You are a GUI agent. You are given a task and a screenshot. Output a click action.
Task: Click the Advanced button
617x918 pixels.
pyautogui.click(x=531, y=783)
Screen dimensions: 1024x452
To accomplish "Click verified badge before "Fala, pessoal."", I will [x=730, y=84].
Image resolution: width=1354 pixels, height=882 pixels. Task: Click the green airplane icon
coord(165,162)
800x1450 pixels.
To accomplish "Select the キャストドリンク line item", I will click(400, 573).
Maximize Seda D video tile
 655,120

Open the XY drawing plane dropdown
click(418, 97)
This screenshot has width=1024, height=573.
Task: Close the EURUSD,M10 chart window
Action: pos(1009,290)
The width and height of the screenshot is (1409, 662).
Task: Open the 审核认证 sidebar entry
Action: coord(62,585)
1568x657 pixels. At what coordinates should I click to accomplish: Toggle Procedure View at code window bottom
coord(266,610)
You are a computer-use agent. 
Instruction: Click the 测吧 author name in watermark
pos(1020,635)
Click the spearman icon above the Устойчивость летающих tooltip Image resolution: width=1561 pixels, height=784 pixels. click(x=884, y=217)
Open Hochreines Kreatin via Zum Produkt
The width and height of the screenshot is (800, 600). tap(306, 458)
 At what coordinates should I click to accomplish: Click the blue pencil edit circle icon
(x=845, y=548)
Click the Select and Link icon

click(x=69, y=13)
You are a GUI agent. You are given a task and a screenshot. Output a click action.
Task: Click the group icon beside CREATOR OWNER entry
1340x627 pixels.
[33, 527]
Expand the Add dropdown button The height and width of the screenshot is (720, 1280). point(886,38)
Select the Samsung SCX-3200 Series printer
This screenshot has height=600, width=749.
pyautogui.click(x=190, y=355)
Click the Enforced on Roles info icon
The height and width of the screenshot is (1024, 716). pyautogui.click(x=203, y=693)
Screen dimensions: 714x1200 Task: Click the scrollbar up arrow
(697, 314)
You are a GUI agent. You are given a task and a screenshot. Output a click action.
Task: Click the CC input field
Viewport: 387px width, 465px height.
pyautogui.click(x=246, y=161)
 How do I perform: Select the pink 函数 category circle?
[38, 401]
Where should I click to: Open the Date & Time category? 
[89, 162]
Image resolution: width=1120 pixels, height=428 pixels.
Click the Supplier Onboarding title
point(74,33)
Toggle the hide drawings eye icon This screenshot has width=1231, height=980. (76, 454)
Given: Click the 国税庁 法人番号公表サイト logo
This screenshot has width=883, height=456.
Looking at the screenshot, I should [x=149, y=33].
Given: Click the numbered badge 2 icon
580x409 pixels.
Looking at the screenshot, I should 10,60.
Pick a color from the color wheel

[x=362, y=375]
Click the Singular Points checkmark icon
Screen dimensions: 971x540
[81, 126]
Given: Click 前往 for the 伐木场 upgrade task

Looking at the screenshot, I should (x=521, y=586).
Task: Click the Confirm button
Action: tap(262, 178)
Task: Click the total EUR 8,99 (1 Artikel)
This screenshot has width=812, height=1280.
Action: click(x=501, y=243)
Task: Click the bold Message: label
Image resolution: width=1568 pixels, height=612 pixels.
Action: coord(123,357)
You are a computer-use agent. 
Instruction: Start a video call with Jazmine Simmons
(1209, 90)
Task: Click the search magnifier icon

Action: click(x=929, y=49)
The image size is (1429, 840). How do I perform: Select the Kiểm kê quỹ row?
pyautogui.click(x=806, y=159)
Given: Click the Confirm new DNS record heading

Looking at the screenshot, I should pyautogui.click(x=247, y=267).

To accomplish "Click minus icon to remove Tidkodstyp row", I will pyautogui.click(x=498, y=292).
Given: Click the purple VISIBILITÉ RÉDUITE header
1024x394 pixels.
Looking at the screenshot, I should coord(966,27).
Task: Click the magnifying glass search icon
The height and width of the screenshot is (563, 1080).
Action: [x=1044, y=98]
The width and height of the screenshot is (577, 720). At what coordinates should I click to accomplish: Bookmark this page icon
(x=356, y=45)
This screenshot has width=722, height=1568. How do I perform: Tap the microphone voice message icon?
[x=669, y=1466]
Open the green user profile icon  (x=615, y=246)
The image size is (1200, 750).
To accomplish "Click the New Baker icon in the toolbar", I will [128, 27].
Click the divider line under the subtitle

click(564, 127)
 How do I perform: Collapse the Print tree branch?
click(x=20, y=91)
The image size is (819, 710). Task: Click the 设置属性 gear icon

● **What you should do**:
Which of the lines above include the word "badge"? Copy each of them.

● **Solved exercise**:
To accomplish "Click verified badge before "Fala, pessoal."", I will [x=730, y=84].
Given: Click the numbered badge 2 icon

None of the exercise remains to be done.